-- PROBLEM DETAILS --
Count every line in the entries that contains "computer". Report that count alone.

--- EXTRACTED MATERIAL Enclosed Below ---

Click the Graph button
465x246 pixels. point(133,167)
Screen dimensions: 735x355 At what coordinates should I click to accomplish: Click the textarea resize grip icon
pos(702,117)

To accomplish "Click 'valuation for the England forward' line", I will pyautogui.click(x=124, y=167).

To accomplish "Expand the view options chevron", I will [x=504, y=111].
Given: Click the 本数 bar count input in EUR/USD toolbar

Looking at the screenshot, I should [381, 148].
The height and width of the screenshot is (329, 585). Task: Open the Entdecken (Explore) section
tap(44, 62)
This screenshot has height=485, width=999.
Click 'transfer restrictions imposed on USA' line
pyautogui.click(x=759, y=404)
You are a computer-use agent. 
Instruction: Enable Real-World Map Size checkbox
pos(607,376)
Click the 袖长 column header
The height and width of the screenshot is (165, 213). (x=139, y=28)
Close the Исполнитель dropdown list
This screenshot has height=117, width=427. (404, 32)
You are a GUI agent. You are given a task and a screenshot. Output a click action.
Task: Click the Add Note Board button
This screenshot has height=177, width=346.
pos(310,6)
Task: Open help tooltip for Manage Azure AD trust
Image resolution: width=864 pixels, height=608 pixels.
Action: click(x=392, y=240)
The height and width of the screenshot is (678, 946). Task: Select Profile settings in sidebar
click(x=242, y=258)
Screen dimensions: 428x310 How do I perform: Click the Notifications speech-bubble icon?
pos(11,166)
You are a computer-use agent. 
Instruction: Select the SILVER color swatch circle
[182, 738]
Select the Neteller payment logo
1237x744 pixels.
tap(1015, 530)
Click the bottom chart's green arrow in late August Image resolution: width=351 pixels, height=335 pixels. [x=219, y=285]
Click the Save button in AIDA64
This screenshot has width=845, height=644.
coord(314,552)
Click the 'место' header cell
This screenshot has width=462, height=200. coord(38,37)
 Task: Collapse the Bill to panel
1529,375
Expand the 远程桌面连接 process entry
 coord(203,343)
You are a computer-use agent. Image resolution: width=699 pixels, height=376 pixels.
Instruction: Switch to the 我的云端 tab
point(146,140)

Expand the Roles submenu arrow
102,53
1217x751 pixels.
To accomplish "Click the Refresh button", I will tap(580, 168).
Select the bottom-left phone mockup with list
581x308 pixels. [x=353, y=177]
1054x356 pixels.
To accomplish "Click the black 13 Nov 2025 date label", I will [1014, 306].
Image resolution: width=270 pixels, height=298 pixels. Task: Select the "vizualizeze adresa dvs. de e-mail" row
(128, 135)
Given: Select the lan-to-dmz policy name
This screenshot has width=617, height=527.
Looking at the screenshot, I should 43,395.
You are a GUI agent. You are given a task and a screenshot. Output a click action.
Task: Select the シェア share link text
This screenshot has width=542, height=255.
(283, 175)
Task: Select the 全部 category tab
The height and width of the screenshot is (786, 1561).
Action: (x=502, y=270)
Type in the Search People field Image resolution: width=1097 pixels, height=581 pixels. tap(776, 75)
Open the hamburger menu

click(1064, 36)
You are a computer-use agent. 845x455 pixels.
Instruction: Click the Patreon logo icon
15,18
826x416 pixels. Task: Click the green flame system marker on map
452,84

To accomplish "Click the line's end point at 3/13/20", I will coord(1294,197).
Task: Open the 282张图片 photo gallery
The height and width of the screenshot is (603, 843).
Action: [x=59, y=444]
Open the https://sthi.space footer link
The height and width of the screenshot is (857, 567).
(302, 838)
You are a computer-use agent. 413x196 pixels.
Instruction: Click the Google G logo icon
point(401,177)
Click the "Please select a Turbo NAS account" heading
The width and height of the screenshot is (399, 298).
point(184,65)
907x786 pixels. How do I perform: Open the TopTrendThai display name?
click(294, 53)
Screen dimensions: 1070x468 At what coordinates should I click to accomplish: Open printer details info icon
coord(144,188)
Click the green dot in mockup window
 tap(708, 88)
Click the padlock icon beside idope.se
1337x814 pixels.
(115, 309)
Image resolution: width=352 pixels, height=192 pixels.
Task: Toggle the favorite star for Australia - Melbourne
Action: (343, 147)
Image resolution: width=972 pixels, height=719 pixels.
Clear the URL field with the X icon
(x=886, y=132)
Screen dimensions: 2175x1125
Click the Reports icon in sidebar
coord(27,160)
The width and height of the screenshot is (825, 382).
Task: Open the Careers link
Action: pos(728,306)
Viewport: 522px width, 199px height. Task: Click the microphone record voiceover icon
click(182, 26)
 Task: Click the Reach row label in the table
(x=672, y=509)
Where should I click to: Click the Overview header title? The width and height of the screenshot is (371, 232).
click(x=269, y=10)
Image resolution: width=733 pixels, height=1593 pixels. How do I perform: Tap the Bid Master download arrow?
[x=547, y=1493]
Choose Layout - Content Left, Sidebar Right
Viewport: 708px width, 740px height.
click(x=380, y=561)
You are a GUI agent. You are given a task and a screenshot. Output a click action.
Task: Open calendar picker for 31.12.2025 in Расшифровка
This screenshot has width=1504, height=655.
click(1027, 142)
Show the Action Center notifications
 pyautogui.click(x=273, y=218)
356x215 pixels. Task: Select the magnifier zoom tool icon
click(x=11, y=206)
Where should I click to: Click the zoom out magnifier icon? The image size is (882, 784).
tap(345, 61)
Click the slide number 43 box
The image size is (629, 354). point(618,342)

--- End of Enclosed EXTRACTED MATERIAL ---

-- ANSWER BOX --
5